PROBLEM DETAILS: Count how many lines in the entries below hold the string "Open", and respond with that number only.

INFORMATION:
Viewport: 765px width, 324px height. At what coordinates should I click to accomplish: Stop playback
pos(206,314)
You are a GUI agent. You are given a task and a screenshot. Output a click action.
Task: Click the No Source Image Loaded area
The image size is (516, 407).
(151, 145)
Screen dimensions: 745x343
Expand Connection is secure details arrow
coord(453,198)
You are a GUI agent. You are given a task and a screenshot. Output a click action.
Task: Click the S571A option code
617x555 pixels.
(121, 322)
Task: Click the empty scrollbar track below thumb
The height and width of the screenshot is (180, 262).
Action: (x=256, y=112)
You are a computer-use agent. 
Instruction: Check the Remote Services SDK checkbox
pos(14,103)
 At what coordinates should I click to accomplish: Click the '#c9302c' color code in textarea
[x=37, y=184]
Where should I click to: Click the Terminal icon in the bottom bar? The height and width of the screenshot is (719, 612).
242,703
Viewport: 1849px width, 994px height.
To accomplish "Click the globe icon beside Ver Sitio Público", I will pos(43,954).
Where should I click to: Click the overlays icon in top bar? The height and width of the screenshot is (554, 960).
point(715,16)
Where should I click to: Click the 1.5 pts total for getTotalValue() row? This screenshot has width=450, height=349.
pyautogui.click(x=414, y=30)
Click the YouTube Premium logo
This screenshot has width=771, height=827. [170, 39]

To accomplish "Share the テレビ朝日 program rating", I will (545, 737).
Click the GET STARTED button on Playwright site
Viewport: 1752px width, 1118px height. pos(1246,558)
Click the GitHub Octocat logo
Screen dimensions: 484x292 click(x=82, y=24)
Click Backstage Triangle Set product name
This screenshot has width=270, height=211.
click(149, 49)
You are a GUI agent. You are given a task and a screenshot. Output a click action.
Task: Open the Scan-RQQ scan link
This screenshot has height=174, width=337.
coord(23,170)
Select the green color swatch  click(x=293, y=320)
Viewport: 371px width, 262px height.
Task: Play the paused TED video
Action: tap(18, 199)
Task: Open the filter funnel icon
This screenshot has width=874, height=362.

RESPONSE: 2